Kenya Power is not hearing Wanjiku
We want good quality power at low cost now.
For many Kenyans, Kenya Power (formerly KPLC), is a source of head-banging-against-the wall frustration. All too often do they sit in the dark and reflect on new acronyms for the company (such as Kenya Paraffin, formerly Kenya Paraffin Lamps and Candles).
Add that to the frequent press conferences by the business community decrying the uncompetitiveness of Kenya’s power grid and the customer’s chagrin when they review their bills and tokens to note that the cost of power has gone up – yet again. Further add that when the rains come, the lights invariably go.
The only good news from the company, goes to the investors – who in 2012, were happy to discover that the company had made pre-tax profits of a whopping 8 Billion shillings and a net profit of over 4.6 Billion. But this then presents us with a fundamental question about the only power distributor in Kenya: what is our attitude to electricity as a national resource? Should a publicly listed company be the only electricity distributor for the country – especially when we consider that its priority must be its obligation to its investors?
Can we as a country really become competitive from the standpoints of business (manufacturing, business process outsourcing etc) or even development if the production, distribution and management of electricity is of the quality that it currently is?
When asked about the increases in costs, management waffles about fuel costs and foreign exchange fluctuations, which the hapless Wanjiku has not the time to begin to understand. At the end of the year, well, profits again!
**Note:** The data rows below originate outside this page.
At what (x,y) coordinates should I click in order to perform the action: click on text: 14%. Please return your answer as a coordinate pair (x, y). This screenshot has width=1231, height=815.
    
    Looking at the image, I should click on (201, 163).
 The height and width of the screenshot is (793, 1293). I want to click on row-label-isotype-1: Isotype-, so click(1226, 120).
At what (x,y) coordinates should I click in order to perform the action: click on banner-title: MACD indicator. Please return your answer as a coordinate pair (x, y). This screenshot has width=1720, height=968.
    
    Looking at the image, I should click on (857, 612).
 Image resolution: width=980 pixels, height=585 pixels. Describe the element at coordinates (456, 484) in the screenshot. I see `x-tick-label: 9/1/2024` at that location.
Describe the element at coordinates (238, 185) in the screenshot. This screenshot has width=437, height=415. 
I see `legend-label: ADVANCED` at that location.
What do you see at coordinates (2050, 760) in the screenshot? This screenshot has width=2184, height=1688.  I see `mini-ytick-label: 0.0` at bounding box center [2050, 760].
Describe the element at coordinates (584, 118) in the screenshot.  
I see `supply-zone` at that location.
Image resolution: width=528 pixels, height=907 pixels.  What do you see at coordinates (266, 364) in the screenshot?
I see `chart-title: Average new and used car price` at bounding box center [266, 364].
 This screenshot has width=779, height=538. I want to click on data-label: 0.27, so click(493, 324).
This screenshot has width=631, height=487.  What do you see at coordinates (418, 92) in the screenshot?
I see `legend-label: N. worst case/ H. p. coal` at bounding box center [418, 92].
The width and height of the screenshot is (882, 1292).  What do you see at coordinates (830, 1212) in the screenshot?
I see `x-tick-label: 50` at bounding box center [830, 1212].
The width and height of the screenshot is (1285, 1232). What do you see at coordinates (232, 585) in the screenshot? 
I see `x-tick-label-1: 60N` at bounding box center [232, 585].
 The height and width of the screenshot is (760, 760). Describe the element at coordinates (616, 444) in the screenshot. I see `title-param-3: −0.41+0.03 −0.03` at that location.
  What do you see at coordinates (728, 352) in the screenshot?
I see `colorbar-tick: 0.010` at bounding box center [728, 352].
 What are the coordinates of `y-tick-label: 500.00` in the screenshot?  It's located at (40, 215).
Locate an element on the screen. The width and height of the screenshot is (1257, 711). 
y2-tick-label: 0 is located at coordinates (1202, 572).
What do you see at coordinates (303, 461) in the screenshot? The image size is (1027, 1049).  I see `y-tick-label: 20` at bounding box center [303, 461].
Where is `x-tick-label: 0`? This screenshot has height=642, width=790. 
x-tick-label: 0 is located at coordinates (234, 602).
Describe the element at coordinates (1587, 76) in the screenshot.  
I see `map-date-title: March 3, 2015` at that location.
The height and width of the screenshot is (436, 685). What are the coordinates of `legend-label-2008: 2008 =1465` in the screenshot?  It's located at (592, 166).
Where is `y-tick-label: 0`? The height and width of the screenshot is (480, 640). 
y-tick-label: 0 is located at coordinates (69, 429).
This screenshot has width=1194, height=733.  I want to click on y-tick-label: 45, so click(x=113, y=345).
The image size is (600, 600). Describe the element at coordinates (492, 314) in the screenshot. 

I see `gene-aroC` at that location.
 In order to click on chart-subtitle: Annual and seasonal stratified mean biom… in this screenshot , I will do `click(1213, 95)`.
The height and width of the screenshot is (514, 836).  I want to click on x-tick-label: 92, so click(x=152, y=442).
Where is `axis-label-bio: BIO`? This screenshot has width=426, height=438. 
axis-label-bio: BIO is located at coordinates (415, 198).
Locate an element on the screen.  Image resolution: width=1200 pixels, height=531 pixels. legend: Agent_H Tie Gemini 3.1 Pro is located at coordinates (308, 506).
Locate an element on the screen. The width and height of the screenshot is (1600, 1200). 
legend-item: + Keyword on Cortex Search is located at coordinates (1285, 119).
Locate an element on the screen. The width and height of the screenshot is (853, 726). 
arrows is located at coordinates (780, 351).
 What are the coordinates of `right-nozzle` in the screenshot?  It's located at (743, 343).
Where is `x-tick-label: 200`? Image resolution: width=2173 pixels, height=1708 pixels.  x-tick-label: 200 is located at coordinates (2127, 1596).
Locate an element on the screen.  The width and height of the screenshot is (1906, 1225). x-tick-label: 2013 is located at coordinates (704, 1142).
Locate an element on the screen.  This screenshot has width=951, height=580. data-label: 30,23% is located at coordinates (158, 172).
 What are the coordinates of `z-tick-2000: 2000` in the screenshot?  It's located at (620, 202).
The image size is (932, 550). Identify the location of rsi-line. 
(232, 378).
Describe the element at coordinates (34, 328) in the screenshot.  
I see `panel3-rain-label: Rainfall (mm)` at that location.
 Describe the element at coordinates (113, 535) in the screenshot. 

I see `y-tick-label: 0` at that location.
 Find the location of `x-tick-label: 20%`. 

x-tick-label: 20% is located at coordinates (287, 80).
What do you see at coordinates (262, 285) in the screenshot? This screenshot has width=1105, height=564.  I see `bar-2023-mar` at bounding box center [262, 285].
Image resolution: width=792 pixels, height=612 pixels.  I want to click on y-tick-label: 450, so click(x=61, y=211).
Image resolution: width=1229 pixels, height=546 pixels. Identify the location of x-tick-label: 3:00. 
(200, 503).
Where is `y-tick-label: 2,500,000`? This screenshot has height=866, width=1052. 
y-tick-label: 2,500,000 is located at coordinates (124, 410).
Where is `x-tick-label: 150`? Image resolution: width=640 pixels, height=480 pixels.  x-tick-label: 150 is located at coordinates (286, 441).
Perhaps the time has come for Kenyans to be clear. Because in a democracy the minority shall have their say and the majority their way, our country must achieve 100% electrification with good quality supply at a small cost now. To achieve this(in my humble opinion), we have two options.
First, strengthen Kenyans’ say in the setting of priorities for Kenya Power – the Permanent Secretary of energy, actually the incoming principal secretary of energy shall sit on the board of Kenya Power. Kenyans must produce more energy in ensuring that the company’s first priority is in the supply of good quality power. One may even be inclined to suggest that Kenyans consider nationalising Kenya power.
The second option is create competition so that Kenya Power does not own the grid, but instead have more players who own the grid and who increase its coverage according to their areas of competitiveness. Perhaps the time has come for Kenyans to ask themselves, what if we had electricity distributors who focus only on Nyanza? Surely they would seek to electrify the remotest parts of the province so that they have a strong customer base? Surely they would also work hard to find ways to reduce the cost and improve the quality of power?
Ultimately, the point is this: Kenya Power isn’t hearing Kenyans as well as it should and it is not responding fast enough to Kenyans desires as written in our Vision 2030. Maybe therefore, the time has come to force the issue?